Garden — Meditation 6
HOw fresh and orient did these Flowers lately appear, when being dash'd over with the morning dew, they stood in all their pride and glory, breathing out their delicious odours, which perfumed the air round about them, but now are daver'd and shrivelled up, and have neither any desirable beauty, of savour in them.
So vain a thing is the admired beauty of creatures, which so captivates the hearts, and exercises a pleasing tyranny over the affections of vain man, yet is as suddenly blasted as the beauty of flower.
Form[•] bonum fragile est quantumque a[•••]dit ad annos,
Fit minor & spacio carpitur ipsa suo.
Nec semper violae, nec semper lilia florent
Et riget amissa spina relicta rosa
Tempus erit quo vos speculum vidisse pigebit,
I am veniunt rugae quae tibi corpus arent, &c.
How frail is beauty? in how short a time
It fades! like Roses which have past their prime.
So wrinckled age the fairest face will plow,
And cast deep [•]urrows on the smoothest brow.
Then where's that lovely tempting face? alas!

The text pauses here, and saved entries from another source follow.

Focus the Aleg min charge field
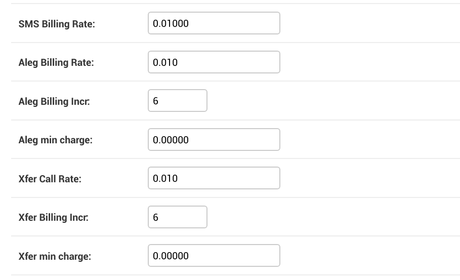This screenshot has height=280, width=460. click(214, 139)
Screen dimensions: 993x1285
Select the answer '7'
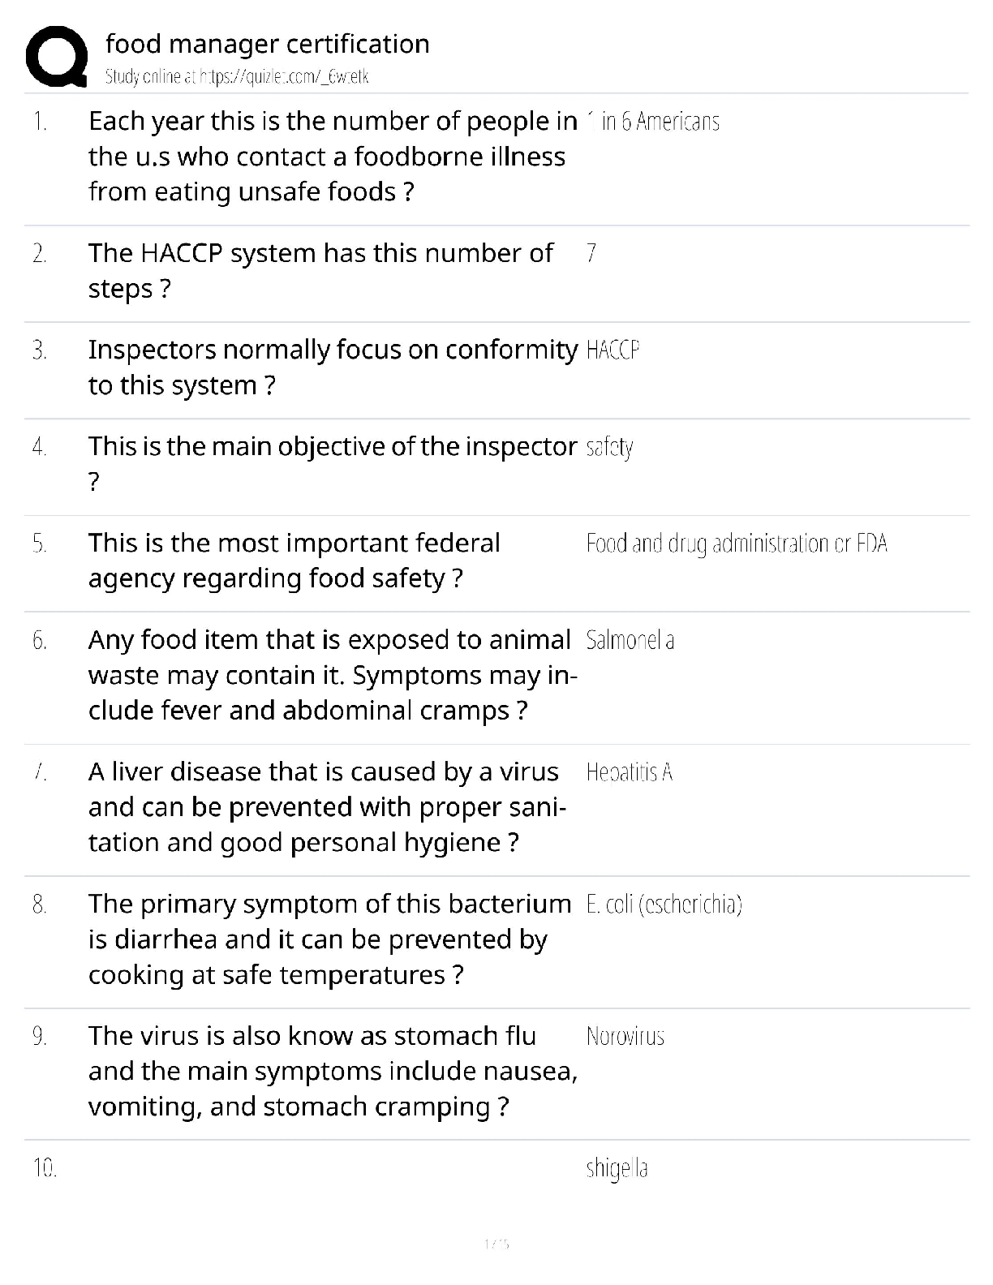591,254
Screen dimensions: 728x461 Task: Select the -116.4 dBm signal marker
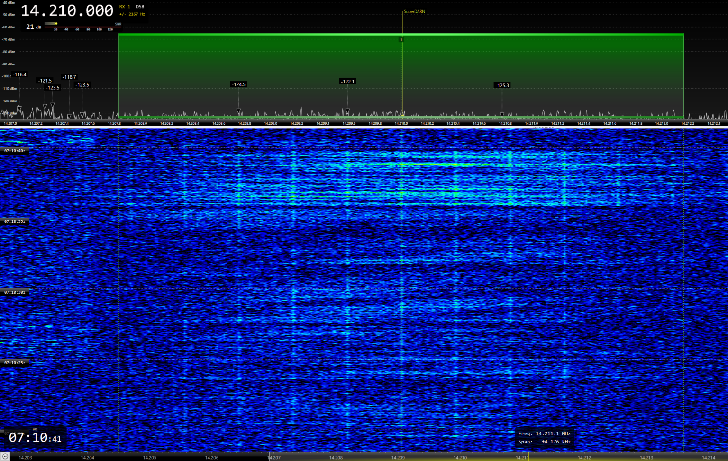coord(18,74)
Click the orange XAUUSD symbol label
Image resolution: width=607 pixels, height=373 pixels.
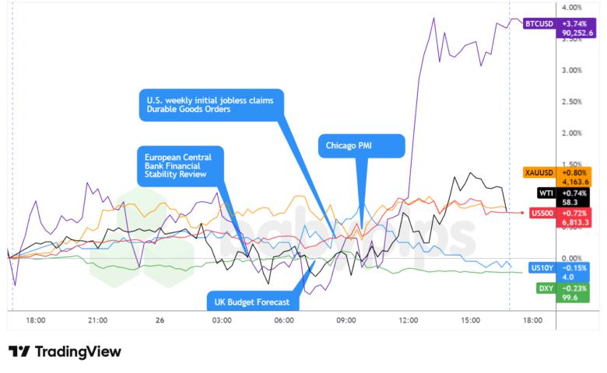pos(539,171)
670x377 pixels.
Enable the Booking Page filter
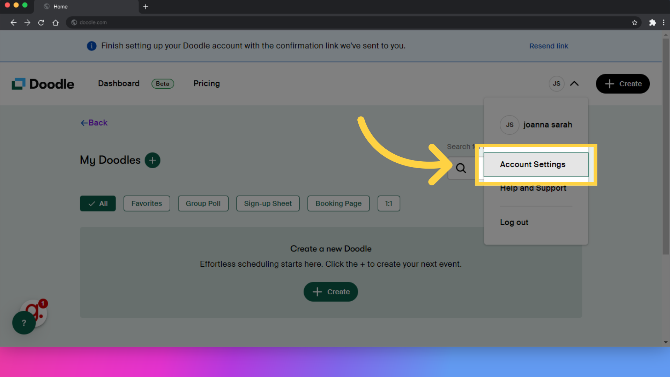[338, 203]
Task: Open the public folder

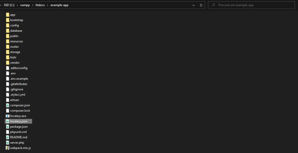Action: pyautogui.click(x=14, y=36)
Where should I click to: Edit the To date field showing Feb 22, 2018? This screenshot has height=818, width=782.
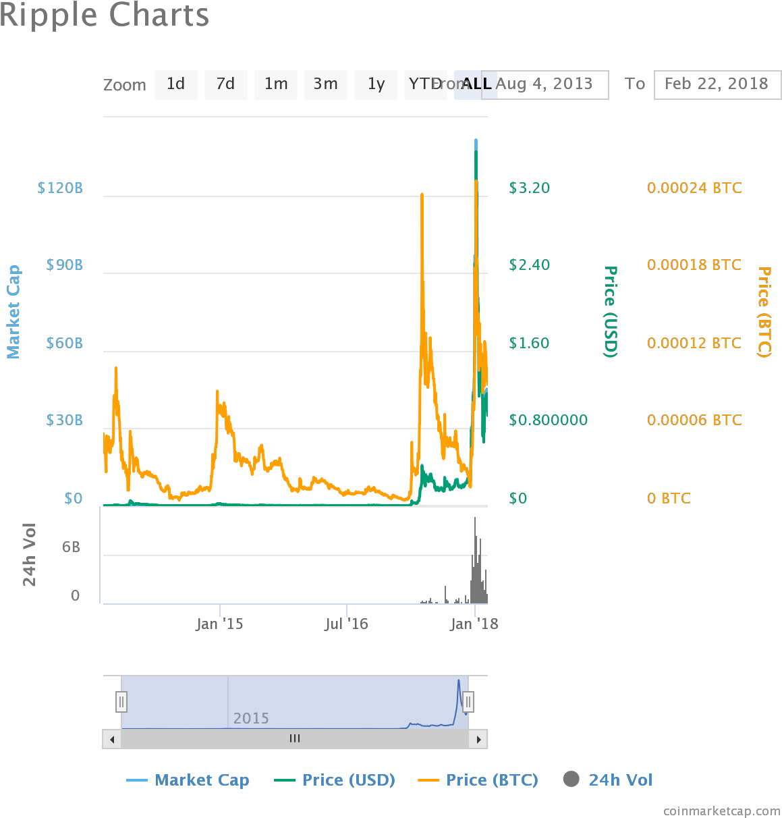coord(717,84)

Your selves would blush to view it in a glass,
If then you delightest in beauty (O my soul!) chuse that which is lasting, There is a beauty which never fades, even the beauty of holiness upon the inner man; this abides fresh and orient for ever, and sparkles gloriously when your face (the seat of natural beauty) is become an abhorrent and loathsome spectacle. Holiness enammels and sprinkles over the face of the soul with a beauty upon which Christ himself is enammour'd, even imperfect holiness on earth is a Rose that breaths sweetly in the bud; in heaven it will be full blown, and abide in its prime to all eternity.